Field | Description |
---|---|
Select Map | Select the map created in Step 6 (for this example, SOA). |
Key | Enter a key name. |
Type | Select Password. |
User Name | Enter the keystore user name |
Password | Enter the password that you created for the keystore. |
Modify the composite.xml
syntax to use https
and sslport
to invoke a SOA composite application. For example, change the syntax shown in bold:
<?xml version="1.0" encoding="UTF-8" ?> <!-- Generated by Oracle SOA Modeler version 1.0 at [4/1/09 11:01 PM]. --> <composite name="InvokeEchoBPELSync" revision="1.0" label="2009-04-01_23-01-53_994" mode="active" state="on" xmlns="http://xmlns.oracle.com/sca/1.0" xmlns:xs="http://www.w3.org/2001/XMLSchema" xmlns:wsp="http://schemas.xmlsoap.org/ws/2004/09/policy" xmlns:orawsp="http://schemas.oracle.com/ws/2006/01/policy" xmlns:ui="http://xmlns.oracle.com/soa/designer/"> <import namespace="http://xmlns.oracle.com/CustomApps/InvokeEchoBPELSync/BPELProcess1" location="BPELProcess1.wsdl" importType="wsdl"/> <import namespace="http://xmlns.oracle.com/CustomApps/EchoBPELSync/ BPELProcess1"location="http://hostname:port/soa-infra/services/default/EchoBPEL Sync/BPELProcess1.wsdl" importType="wsdl"/>
to use https
and sslport
:
location="https://hostname:sslport/soa-infra/services/default/EchoBPELSync /BPELProcess1.wsdl"

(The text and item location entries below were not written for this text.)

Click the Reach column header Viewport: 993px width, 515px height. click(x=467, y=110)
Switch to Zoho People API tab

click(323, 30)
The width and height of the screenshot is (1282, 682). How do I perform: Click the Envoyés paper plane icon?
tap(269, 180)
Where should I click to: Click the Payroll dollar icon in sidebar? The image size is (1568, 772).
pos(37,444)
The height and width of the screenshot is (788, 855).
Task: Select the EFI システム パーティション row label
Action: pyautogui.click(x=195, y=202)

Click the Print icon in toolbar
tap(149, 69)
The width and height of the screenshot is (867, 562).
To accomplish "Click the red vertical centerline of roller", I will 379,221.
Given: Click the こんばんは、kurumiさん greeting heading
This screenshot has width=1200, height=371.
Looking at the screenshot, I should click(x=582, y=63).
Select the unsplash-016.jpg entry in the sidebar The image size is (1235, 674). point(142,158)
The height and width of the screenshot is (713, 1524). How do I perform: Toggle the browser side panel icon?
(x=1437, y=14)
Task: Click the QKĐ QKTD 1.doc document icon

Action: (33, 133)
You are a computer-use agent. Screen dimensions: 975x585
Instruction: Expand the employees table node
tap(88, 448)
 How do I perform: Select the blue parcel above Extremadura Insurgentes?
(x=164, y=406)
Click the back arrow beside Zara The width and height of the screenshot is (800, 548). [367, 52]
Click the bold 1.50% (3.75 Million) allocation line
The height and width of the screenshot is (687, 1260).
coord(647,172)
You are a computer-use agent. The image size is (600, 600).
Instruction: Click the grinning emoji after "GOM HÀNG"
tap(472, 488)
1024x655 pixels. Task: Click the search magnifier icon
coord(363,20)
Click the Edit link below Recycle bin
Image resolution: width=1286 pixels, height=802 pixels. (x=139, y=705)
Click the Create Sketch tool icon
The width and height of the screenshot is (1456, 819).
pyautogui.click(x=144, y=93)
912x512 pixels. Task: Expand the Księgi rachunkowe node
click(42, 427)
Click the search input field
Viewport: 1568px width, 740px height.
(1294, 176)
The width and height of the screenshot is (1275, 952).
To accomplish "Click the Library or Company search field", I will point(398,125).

Oracle Fusion Middleware Administrator's Guide for Oracle SOA Suite includes screen shots of the SOA Infrastructure Dashboard page in Oracle Enterprise Manager Fusion Middleware Control Console. In the Deployed Composites section of the Dashboard page, the Faults column has been renamed to Faulted Instances.
The online help for the Faults tab of the Instance of Composite_Name page states that the abort recovery action aborts the entire instance. The entire instance is not aborted; only the current action in progress is aborted. Because of this, the instance can still be in a completed state. Note that the abort recovery action is different from aborting an instance on the Instances tab of the SOA Infrastructure or a SOA composite application.